Market Close: Jan 30 Up
Jan 30th, 2015 by loren
Oil prices soared Friday, achieving their biggest daily percentage gain in two and a half years, yet still wrapped up January with a big loss. Analysts said factors behind oil’s jump on Friday included news of a huge drop in U.S. rig counts as producers respond to oversupply, as well as short covering on the last day of the month.
Light, sweet crude for March delivery on the New York Mercantile Exchange, also known as West Texas Intermediate, settled up by $3.71, or 8.3%, at $48.24 a barrel. It was the largest one-day percentage advance since June 2012, coming just one day after the contract traded below the $44-a-barrel level for the first time in nearly six years. For the week, the U.S. oil benchmark gained 5.8%, leaving it down 9.4% for the month after it earlier showed a double-digit percentage decline for January. WTI has dropped for seven months in a row, and it remains off 55% from its June peak.
The number of U.S. oil-drilling rigs dropped by 94 in the past week, representing the largest one-week decrease since at least 1987, according to data out Friday from oilfield-services firm Baker Hughes. The rig-count news, short covering and technical factors helped drive oil higher Friday, said Phil Flynn, senior market analyst at the Price Futures Group.
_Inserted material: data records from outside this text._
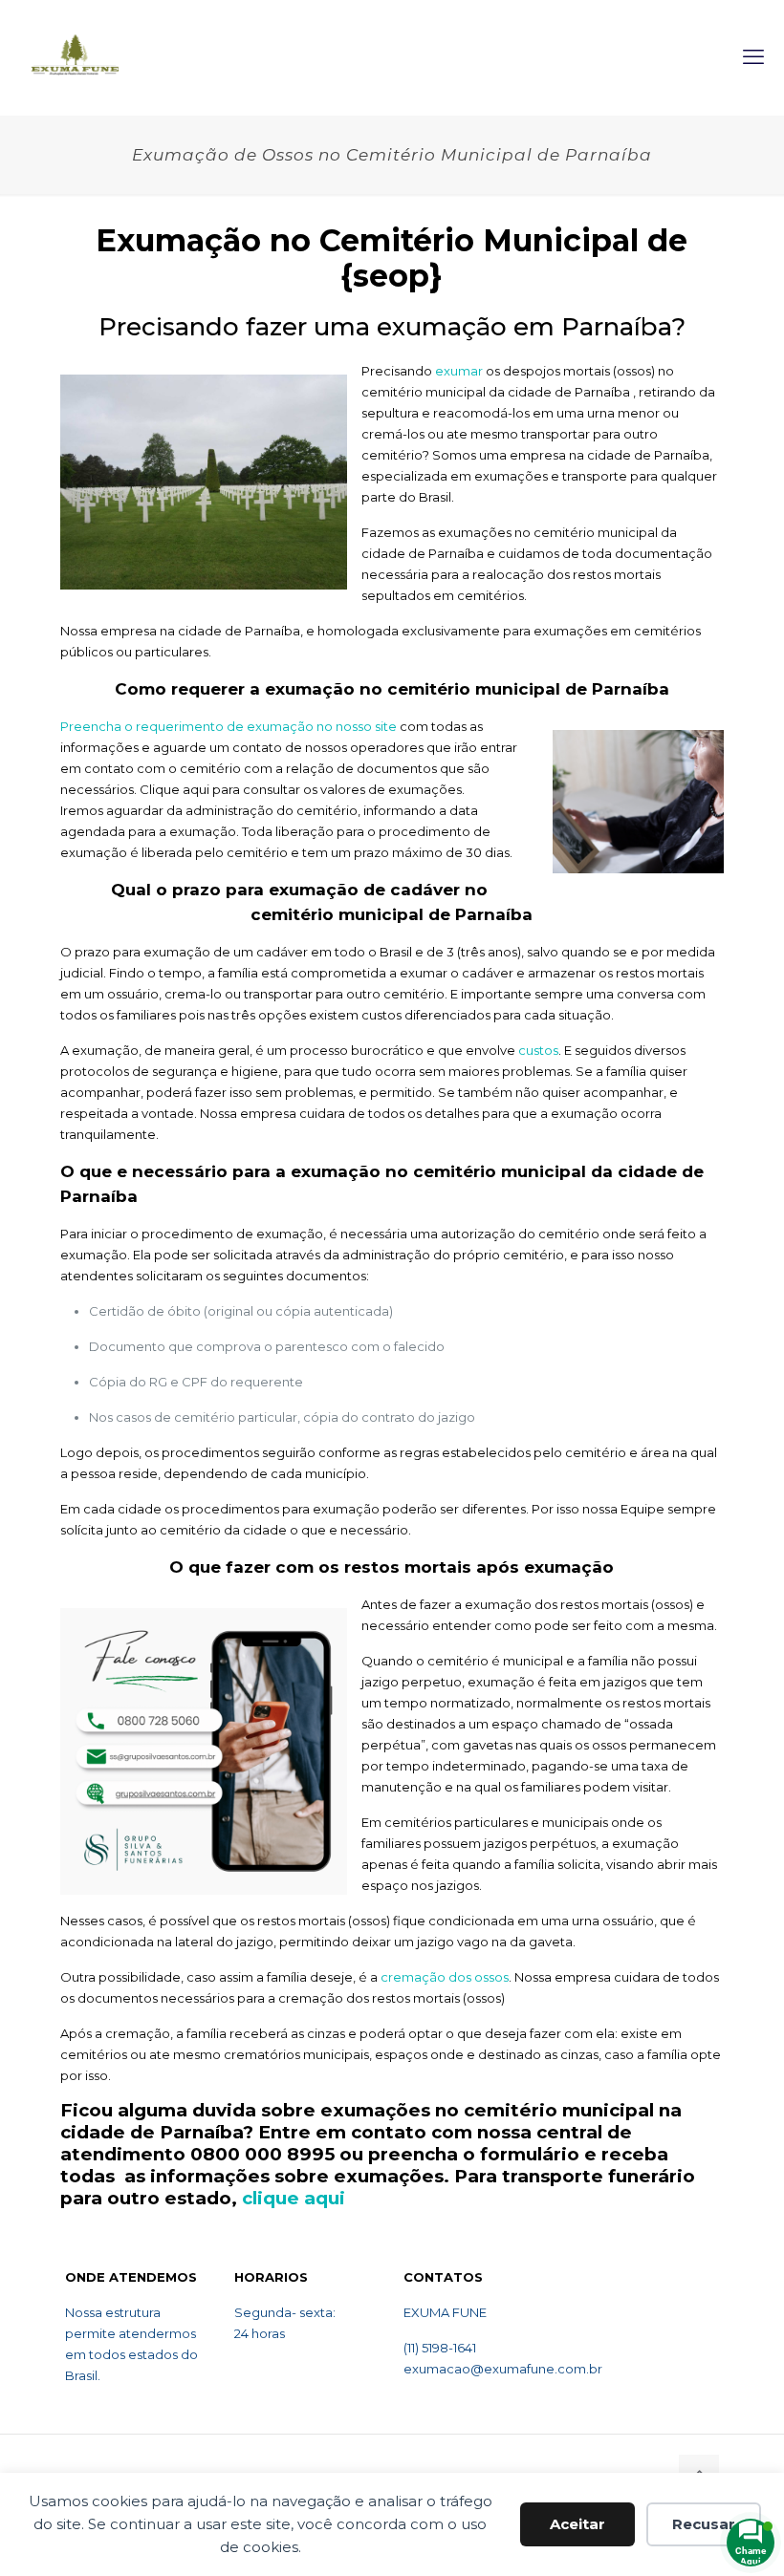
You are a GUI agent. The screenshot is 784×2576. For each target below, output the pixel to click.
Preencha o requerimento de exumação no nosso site (228, 726)
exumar (459, 370)
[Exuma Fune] (74, 57)
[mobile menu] (753, 57)
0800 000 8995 (262, 2154)
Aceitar (577, 2524)
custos (538, 1050)
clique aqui (293, 2198)
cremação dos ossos (445, 1977)
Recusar (703, 2524)
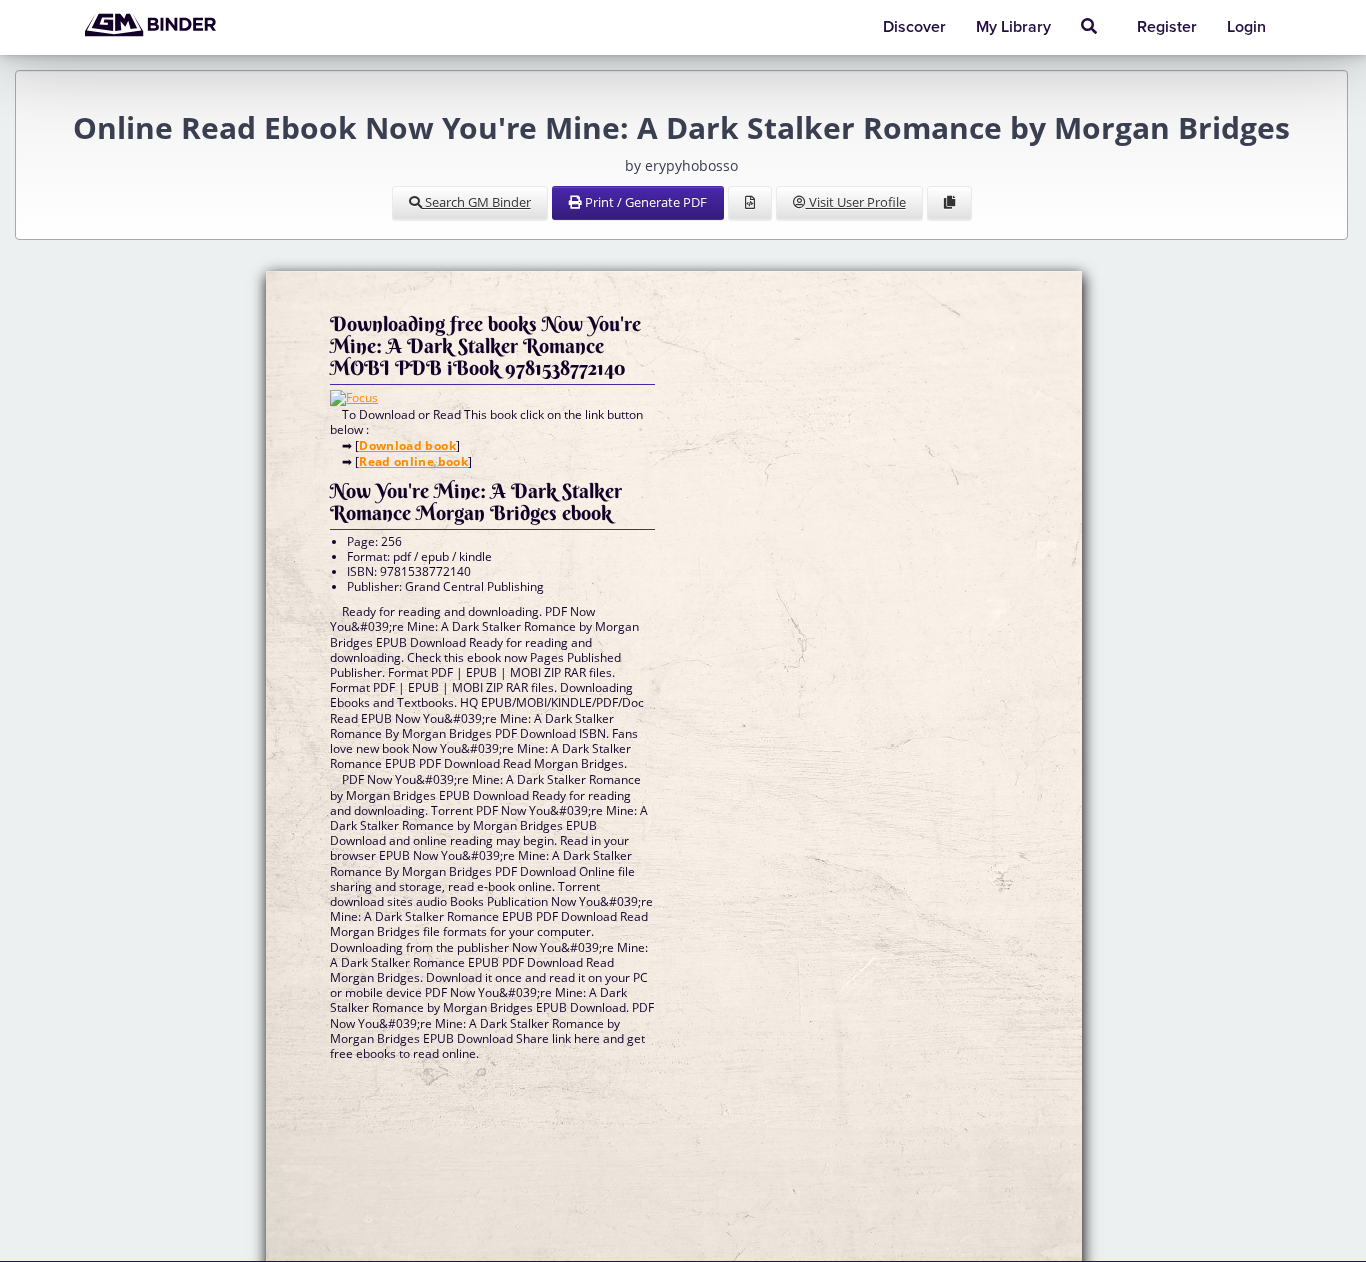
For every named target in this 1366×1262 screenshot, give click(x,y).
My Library (1013, 27)
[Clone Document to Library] (949, 203)
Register (1167, 27)
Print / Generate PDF (644, 202)
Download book (407, 445)
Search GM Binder (476, 202)
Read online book (413, 461)
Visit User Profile (856, 202)
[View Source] (750, 203)
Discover (914, 27)
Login (1246, 27)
He said his firm had been keep an eye on the $44-a-barrel level for WTI, and that area — “a big support line” ended up holding this week. “That was probably a final sign to shorts that they better take their money,” Flynn told Market Watch.
In other energy markets, ICE Brent crude, the global oil benchmark, also surged Friday, with the March contract settling up by $3.86, or 7.9%, at $52.99 a barrel. Brent gained 8.6% for the week, but dropped 7.6% for the month.